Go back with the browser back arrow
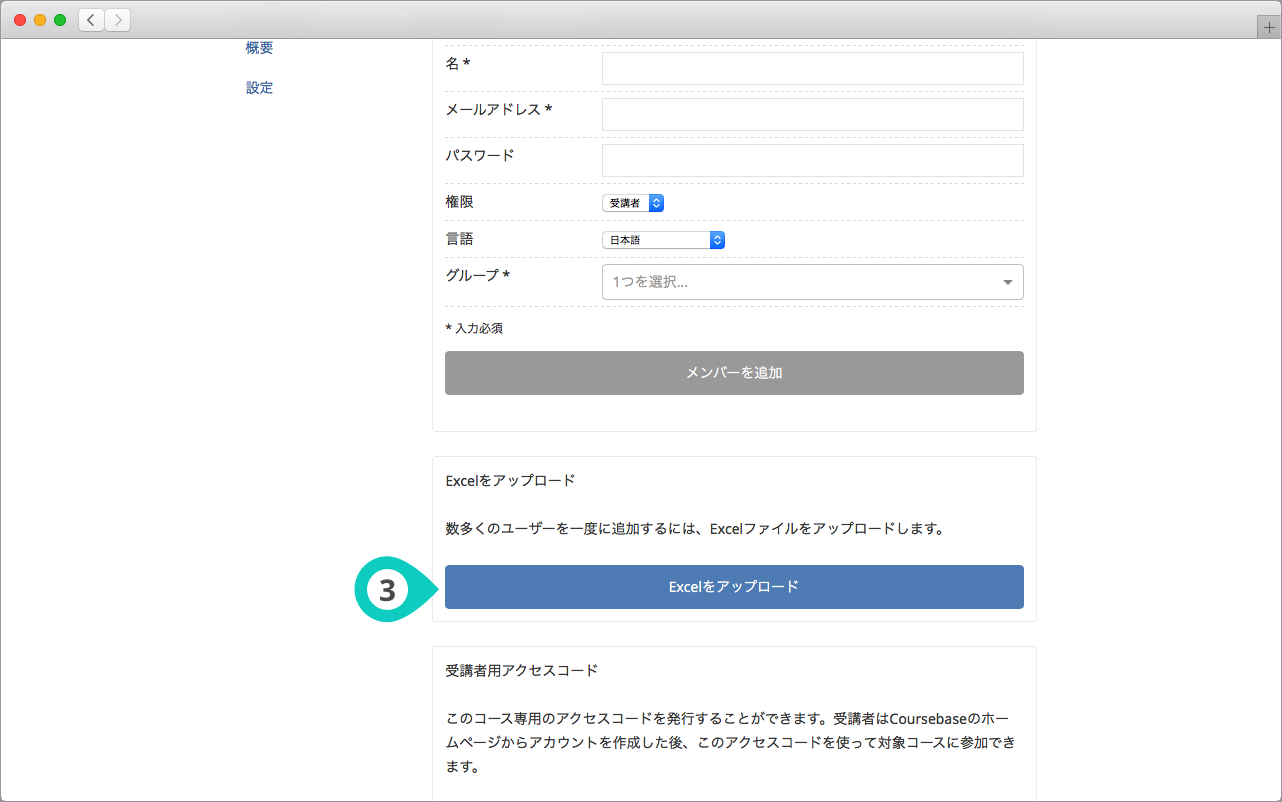The image size is (1282, 802). pyautogui.click(x=91, y=20)
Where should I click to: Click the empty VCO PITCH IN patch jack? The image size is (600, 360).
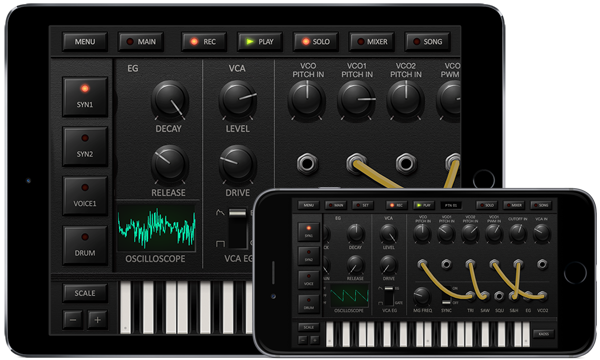307,164
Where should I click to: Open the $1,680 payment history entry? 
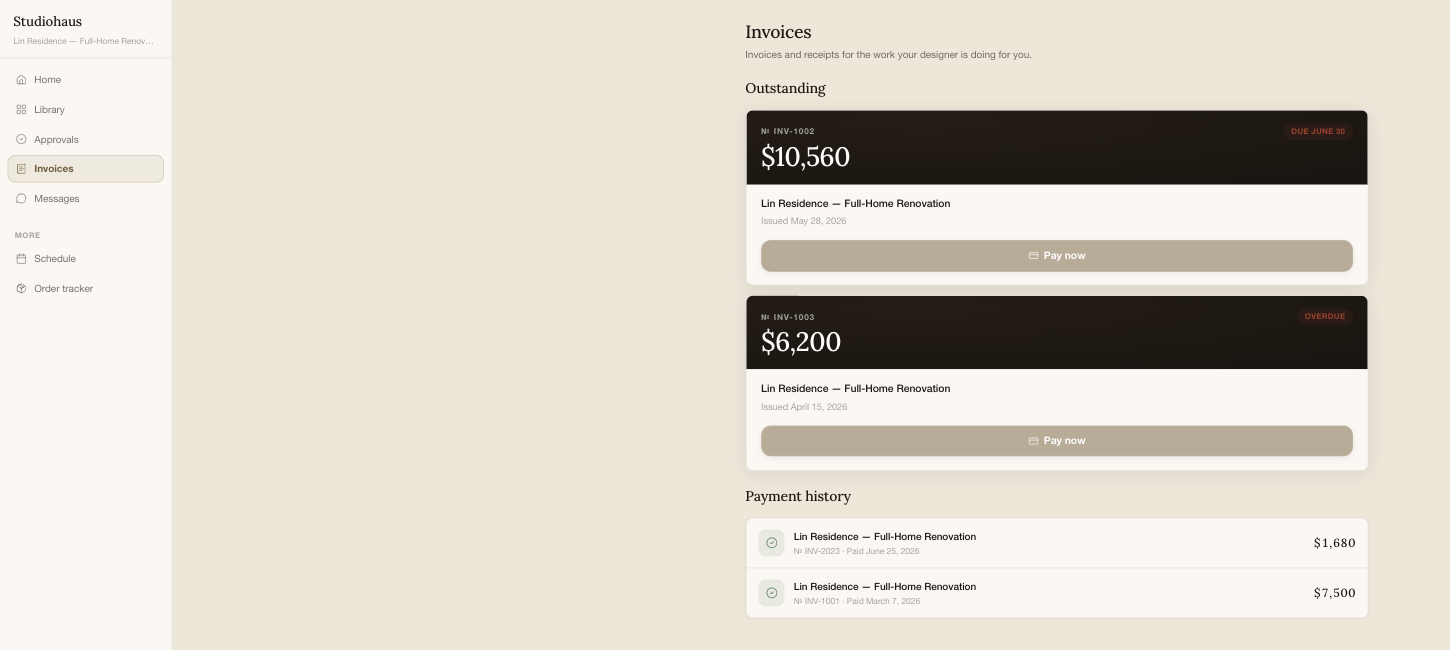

> [TASK BRIEF]: Write out the data above again word for word, leaving out the pictures.

> [RESULT OF THE TASK]:
Go back with the browser back arrow
The image size is (1282, 802). pyautogui.click(x=91, y=20)
Where should I click to: Click the empty VCO PITCH IN patch jack? The image size is (600, 360).
307,164
Where should I click to: Open the $1,680 payment history entry? 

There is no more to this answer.